Para la cartera de la dama o el bolsillo del caballero. Ese viejo dicho retumba cada vez más en los vecinos de la Ciudad. Es que en menos de doce meses, los puestos de venta callejeros aumentaron más del doble. Estos datos surgen de un informe de la Cámara Argentina de Comercio (CAC), donde se subraya que existen, al menos, 535 locales no habilitados en plazas, estaciones y calles. «La única propuesta que ofrecen las autoridades es la represión», explicaron los vendedores ambulantes. Constitución, Retiro y San Telmo, las zonas con mayores puesteros y manteros.

«Es un hecho que crecieron los manteros, los vendedores ambulantes. Hasta también aumentó la economía informal en las plazas. Y esa tendencia sólo se explica como la consecuencia de lo que venimos viviendo en los últimos años: la política económica del gobierno generó muchísima desocupación», indicó, en diálogo con Diario Z, Omar Guaraz, del sindicato de Vendedores Libres.

Según el informe, realizado del 2 al 31 de enero por la CAC, entre el 2018 y el 2019 crecieron 252 por ciento los puestos de ventas informales y mantas callejeras en la Ciudad. El primer mes del año pasado, tanto en las calles como en plazas y estaciones, se registraron 212 locales no habilitados. Ahora existen, al menos, 535 locales ambulantes. Eso sin contar a los vendedores que caminan la calle y el transporte público.

«La venta callejera es un sector muy dinámico, lo cual es difícil medir cuántas personas trabajan de eso. Sin embargo, nosotros, en la Ciudad, calculamos más de 10.000 personas viviendo de eso. Y seguro es un número corto», relató Guaraz.

Ahora bien, ¿cuáles son los lugares con más puestos callejeros? En el relevamiento que realizó la Cámara de Comercio se destacó la estación Constitución como el punto de la Ciudad con más manteros y puestos callejeros (91 locales callejeros). Lo siguieron la Estación Retiro (70 negocios no habilitados, la calle Perú -en San Telmo- con 68 puestos y el Parque Rivadavia, con 65.

Por su parte, el rubro más comercializado fue el de Alimentos y bebidas, que abarcó el 31,6 por ciento del total de los locales no habilitados. Cabe destacar que también creció su comercialización en relación con el año pasado. Los locales que le sigue fueron Indumentaria y calzado, con el 30 por ciento del total, Artesanías, con 16,6 por ciento y Óptica y relojerías, con el 15,6 por ciento.

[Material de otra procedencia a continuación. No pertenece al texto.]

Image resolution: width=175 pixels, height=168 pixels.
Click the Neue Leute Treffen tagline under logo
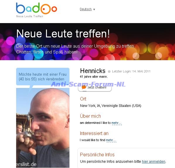[x=30, y=16]
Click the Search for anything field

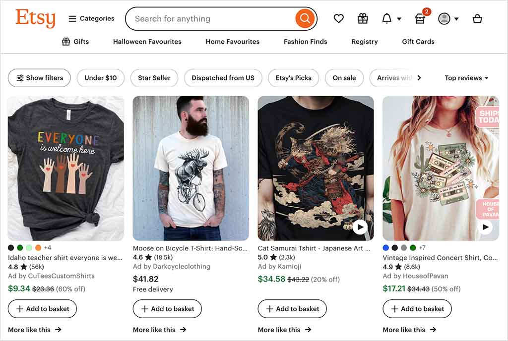click(x=211, y=19)
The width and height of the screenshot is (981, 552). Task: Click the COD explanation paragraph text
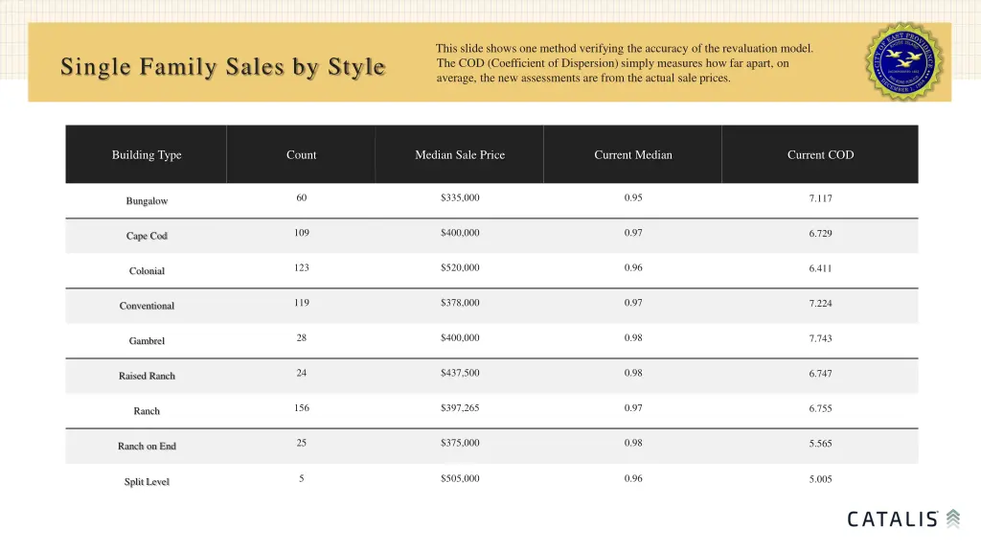(624, 63)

El informe se reveló en las avenidas Avellaneda, Rivadavía, Pueyrredón, Santa Fé, Córdoba, Juramento, Cabildo, Avenida de Mayo y Callao. A su vez, también se recorrieron las calles Perú, Lavalle y Florida y las zonas de Once, Liniers y Microcentro. La muestra también contempló las estaciones de Rivadavia, Retiro, Constitución, Lacroze y Belgrano C y las plazas de Parque Rivadavia y Plaza de Mayo.

Pero si bien la estadística remarca el aumento de puestos de venta, para los puesteros, la calle «está cada vez más complicada». Y ese comentario no se da sólo por «el poco dinero que tienen los vecinos en sus bolsillos» sino por la constante represión que sufren de las fuerzas de seguridad: días atrás, la Policía de la Ciudad desmanteló parte de la feria de Parque Rivadavia, al expulsar a todos los vendedores que no tienen su mercadería en los puestos que instaló el gobierno.

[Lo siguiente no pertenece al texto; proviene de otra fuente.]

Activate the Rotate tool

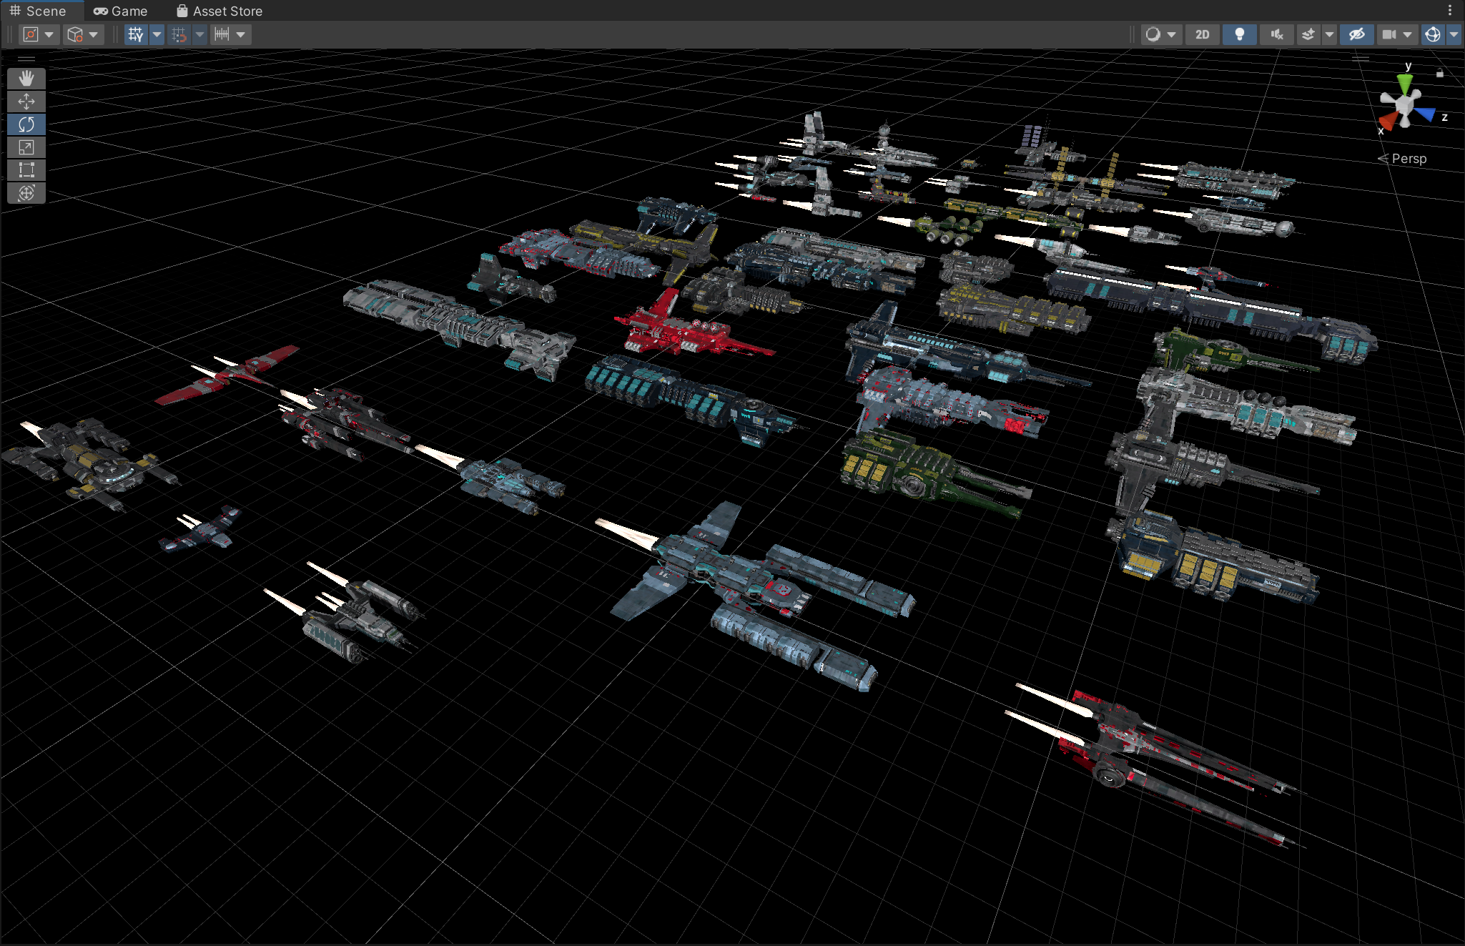pos(26,124)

«Al desalojo en Parque Rivadavia se le suma, por ejemplo, el ataque constante a los vendedores senegaleses, que no pueden trabajar», explicó Guaraz y agregó que «lo que las autoridades no se dan cuenta es que los vendedores ambulantes son duros y el secuestro de mercaderías y la represión no es un punto final. Nosotros vivimos de esto y no se nos puede quitar la fuente de trabajo».